The registrant's other certifying officer and I have disclosed, based on our most recent evaluation of internal control over financial reporting, to the registrant's auditors and the audit committee of the registrant's board of directors (or persons performing the equivalent functions):
a)
All significant deficiencies and material weaknesses in the design or operation of internal control over financial reporting which are reasonably likely to adversely affect the registrant's ability to record, process, summarize and report financial information; and
b)
Any fraud, whether or not material, that involves management or other employees who have a significant role in the registrant's internal control over financial reporting.
 
 
 
/S/ PETER VOGT
Date:
May 9, 2018
Peter Vogt
Chief Financial Officer





Exhibit 32.1
AXIS CAPITAL HOLDINGS LIMITED
CERTIFICATION PURSUANT TO
18 U.S.C. SECTION 1350, AS ADOPTED PURSUANT TO
SECTION 906 OF THE SARBANES-OXLEY ACT OF 2002

In connection with the Quarterly Report on Form 10-Q of AXIS Capital Holdings Limited (the “Company”) for the quarterly period ended March 31, 2018 as filed with the Securities and Exchange Commission on the date hereof (the “Report”), I, Albert Benchimol, Chief Executive Officer of the Company, hereby certify, to the best of my knowledge, pursuant to 18 U.S.C. Section 1350, as adopted pursuant to Section 906 of the Sarbanes-Oxley Act of 2002, that:

(1)
The Report fully complies with the requirements of Section 13(a) or 15(d) of the Securities Exchange Act of 1934; and
(2)
The information contained in the Report fairly presents, in all material respects, the financial condition and results of operations of the Company.
  
Date:
May 9, 2018
/s/ ALBERT BENCHIMOL
 
 
Albert Benchimol
 
 
President and Chief Executive Officer

This certification accompanies this Report pursuant to Section 906 of the Sarbanes-Oxley Act of 2002 and shall not, except to the extent required by such Act, be deemed filed by the Company for purposes of Section 18 of the Securities Exchange Act of 1934, as amended (the “Exchange Act”).
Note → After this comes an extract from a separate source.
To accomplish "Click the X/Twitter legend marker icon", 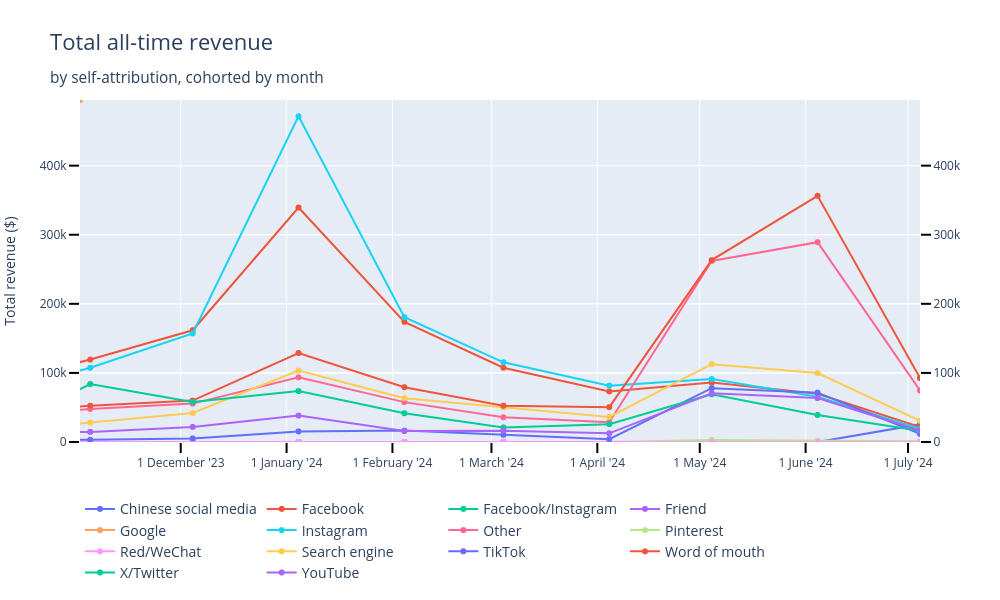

Such certification will not be deemed to be incorporated by reference into any filing under the Securities Act of 1933, as amended, or the Exchange Act, except to the extent that the registrant specifically incorporates it by reference.





Exhibit 32.2
AXIS CAPITAL HOLDINGS LIMITED
CERTIFICATION PURSUANT TO
18 U.S.C. SECTION 1350, AS ADOPTED PURSUANT TO
SECTION 906 OF THE SARBANES-OXLEY ACT OF 2002

In connection with the Quarterly Report on Form 10-Q of AXIS Capital Holdings Limited (the “Company”) for the quarterly period ended March 31, 2018 as filed with the Securities and Exchange Commission on the date hereof (the “Report”), I, Peter Vogt, Chief Financial Officer of the Company, hereby certify, to the best of my knowledge, pursuant to 18 U.S.C. Section 1350, as adopted pursuant to Section 906 of the Sarbanes-Oxley Act of 2002, that:
(1)
The Report fully complies with the requirements of Section 13(a) or 15(d) of the Securities Exchange Act of 1934; and
(2)
The information contained in the Report fairly presents, in all material respects, the financial condition and results of operations of the Company.
  
Date:
May 9, 2018
/s/ PETER VOGT
 
 
Peter Vogt
 
 
Chief Financial Officer

This certification accompanies this Report pursuant to Section 906 of the Sarbanes-Oxley Act of 2002 and shall not, except to the extent required by such Act, be deemed filed by the Company for purposes of Section 18 of the Securities Exchange Act of 1934, as amended (the “Exchange Act”). Such certification will not be deemed to be incorporated by reference into any filing under the Securities Act of 1933, as amended, or the Exchange Act, except to the extent that the registrant specifically incorporates it by reference.